§ GOAL OF THE EXERCISE: Starting at the line containing "Image resolution: width=343" and running through the end of the records, inclusive, rewrite those lines with "toolbar icon" swapped for "toolbar button" and nothing else changed. Leave the pictures out of your answer.

§ MATERIAL SHOWN:
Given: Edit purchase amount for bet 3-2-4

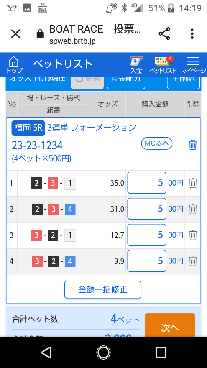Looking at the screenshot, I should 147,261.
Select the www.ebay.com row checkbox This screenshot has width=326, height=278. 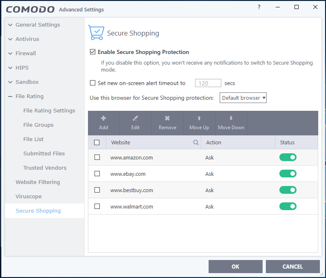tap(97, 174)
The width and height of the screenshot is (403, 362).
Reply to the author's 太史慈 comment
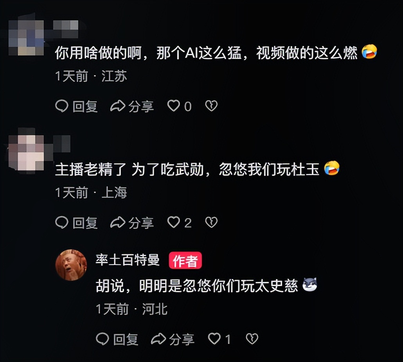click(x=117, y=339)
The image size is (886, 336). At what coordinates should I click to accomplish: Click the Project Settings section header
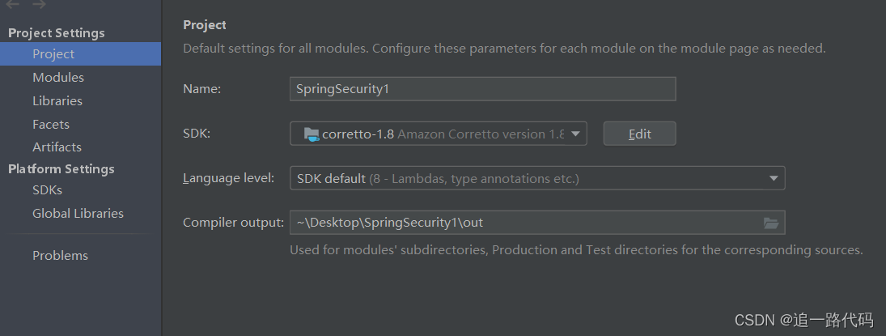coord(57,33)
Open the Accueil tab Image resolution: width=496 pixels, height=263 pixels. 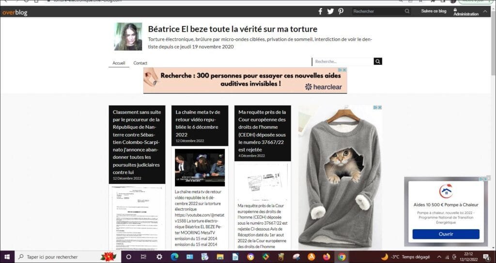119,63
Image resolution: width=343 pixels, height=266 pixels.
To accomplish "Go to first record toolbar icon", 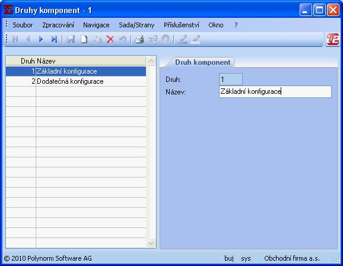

§ EXERCISE RESULT:
Image resolution: width=343 pixels, height=266 pixels.
To accomplish "Go to first record toolbar button", 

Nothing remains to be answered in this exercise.